FAR in the Post-Raul Future
Many commentators predict that Miguel Diaz Canel, the current vice president who is being groomed for the presidency once Raul steps down in 2018, will face many challenges as the next in line. Although the military is nominally subordinate to the civilian apparatus of the PCC, the majority of its member stem from the FAR. Indeed, many Cuban analysts seem to believe that the military will be the true power that Diaz Canel will answer to. In truth, the military has very powerful interests it will seek to jealously protect. In any event, any post-Raul leader will not want to take any measures that alienate the economic interests of the military. Therefore, he must ingratiate himself with the military, though those who know Diaz Canel say he has already nurtured constructive relations with provincial military leaders who have recently ascended to key positions in the government. In all, the military will continue to be a significant political power in Cuban society, and, as power transfers to a new civilian leader, it will ultimately attempt to form a transition that is favorable to its economic interests.
Conclusion
The Special Period was the worst economic disaster in the history of Revolutionary Cuba. The severe economic malaise challenged the sustainability of the Revolution. As a result, economic security became a salient national security principle, and, the FAR, was tasked with the duty of improving the economy. During the late 80s and 90s, Raul sent hundreds of high-ranking officers to master the skills and techniques of business management. These market-oriented methods were almost immediately put to use to augment the efficiency and productivity of State Owned Enterprises all over Cuba. The FAR’s role in the economy continually expanded as the state formally adopted its techniques in these SOEs. The power and influence of the FAR steadily grew and crystallized under the reign of Raul Castro. Upon his rise to power, Raul purged most of the remaining hard-line anti-market ideologues and built a Raulista consensus with loyal army technocrats. Consequently, to this day, the military is the most powerful institution in the Cuban political and economic apparatus. This concentration of power is producing an elite with special privileges vis-à-vis ordinary Cubans. It is also producing rampant corruption and rent seeking behavior—especially as the government decreases its oversight over monopolistic state companies. Ultimately, this elite cadre of army officers will seek to protect the privileges and benefits they enjoy as the economic overlords of Cuba. Since they wield so much political clout, it is unlikely that Raul Castro's appointed successor would seek to directly challenge their interests.

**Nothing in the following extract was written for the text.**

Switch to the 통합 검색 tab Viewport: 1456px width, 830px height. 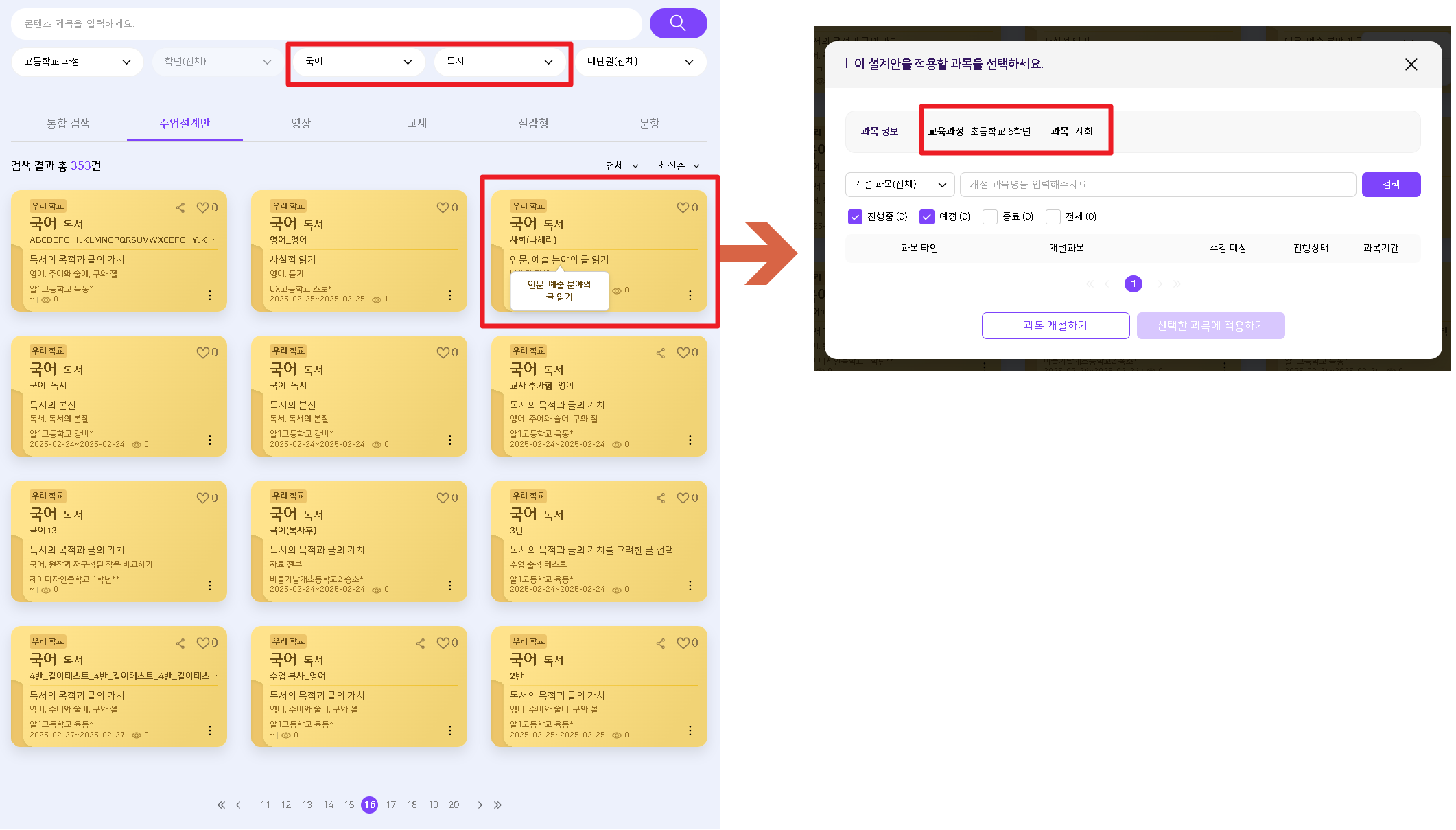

On the contrary, Miguel Diaz Canel will most likely work with the business elites to continue with the national reform agenda. In the Cuba of the 21st century, charisma and revolutionary rhetoric by itself cannot sustain socialism. Ultimately, the political legitimacy and stability of any Cuban government will rest upon its ability to improve the material prosperity of its citizenry. For that reason, the military elites will seek to promote a gradual, yet practical national growth strategy that produces tangible economic progress, while ensuring regime continuity—and their positions within it.